“Kepedulian terhadap orang-orang berkebutuhan khusus dan memang orang-orang yang tidak beruntung hidupnya, dan yang terlantar itu menjadi prioritas utama kami,” ucap Suster Ester.
Pada tahun 2015 silam, musibah menimpa rumah PA Bhakti Luhur yang lama, yang berada di Komplek Pembangunan 1, Jalan Pandan. Saat magrib menjelang malam, terjadi konsleting listrik yang bersumber dari bangunan di lantai dua Panti, dan mengakibatkan arus pendek yang berujung kebakan.
“Puji Tuhan, saat kebakaran terjadi seluruh anak semuanya selamat, walaupun ada beberapa yang luka-luka karena terkena pecahan kaca, tapi mereka semua selamat,” ujarnya.
- - -
Tugas yang Dikerjakan —
A. Terjemahkan kalimat berikut dari teks tentang PA Bhakti Luhur ke dalam bahasa Inggris: “Kepedulian terhadap orang-orang berkebutuhan khusus dan memang orang-orang yang tidak beruntung hidupnya, dan yang terlantar itu menjadi prioritas utama kami,” ucap Suster Ester.
B. Salin persis bagian teks tentang PA Bhakti Luhur yang dimulai dari "Pada tahun 2015" dan berakhir pada "yang berujung kebakan.".

Entri dataset —
- - -
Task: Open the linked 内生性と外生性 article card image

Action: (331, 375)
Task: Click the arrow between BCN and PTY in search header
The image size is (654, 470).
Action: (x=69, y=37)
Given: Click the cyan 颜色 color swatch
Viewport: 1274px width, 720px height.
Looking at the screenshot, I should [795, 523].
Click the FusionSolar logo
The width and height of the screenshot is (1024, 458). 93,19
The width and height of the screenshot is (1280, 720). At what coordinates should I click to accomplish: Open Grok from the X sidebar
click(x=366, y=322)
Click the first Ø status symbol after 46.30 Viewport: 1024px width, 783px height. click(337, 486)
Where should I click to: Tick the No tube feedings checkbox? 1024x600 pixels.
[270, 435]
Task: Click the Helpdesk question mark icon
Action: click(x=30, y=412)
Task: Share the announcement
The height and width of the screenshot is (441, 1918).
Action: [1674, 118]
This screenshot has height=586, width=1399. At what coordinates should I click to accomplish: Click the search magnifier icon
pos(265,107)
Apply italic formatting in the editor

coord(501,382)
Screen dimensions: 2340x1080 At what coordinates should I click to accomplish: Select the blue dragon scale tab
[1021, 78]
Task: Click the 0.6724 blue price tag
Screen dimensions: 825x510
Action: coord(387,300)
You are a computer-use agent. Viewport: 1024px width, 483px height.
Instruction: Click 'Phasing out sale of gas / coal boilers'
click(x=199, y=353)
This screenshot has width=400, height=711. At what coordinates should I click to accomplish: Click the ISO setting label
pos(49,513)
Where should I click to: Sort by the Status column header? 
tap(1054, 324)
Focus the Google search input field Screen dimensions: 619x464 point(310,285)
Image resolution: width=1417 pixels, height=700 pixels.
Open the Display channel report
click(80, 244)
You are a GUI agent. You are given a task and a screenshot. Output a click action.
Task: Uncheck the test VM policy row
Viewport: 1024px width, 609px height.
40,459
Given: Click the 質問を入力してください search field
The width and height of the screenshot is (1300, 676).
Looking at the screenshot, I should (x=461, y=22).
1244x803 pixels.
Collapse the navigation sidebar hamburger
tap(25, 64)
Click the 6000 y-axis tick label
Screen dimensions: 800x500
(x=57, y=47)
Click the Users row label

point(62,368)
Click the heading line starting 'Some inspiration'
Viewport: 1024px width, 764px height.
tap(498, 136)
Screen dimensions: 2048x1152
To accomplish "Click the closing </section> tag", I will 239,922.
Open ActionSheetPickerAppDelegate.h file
- - -
Jawaban per Nomor —
A. "Care for people with special needs, and indeed for people who are unfortunate in life, and for those who are neglected, is our top priority," said Sister Ester.

B.
Pada tahun 2015 silam, musibah menimpa rumah PA Bhakti Luhur yang lama, yang berada di Komplek Pembangunan 1, Jalan Pandan. Saat magrib menjelang malam, terjadi konsleting listrik yang bersumber dari bangunan di lantai dua Panti, dan mengakibatkan arus pendek yang berujung kebakan.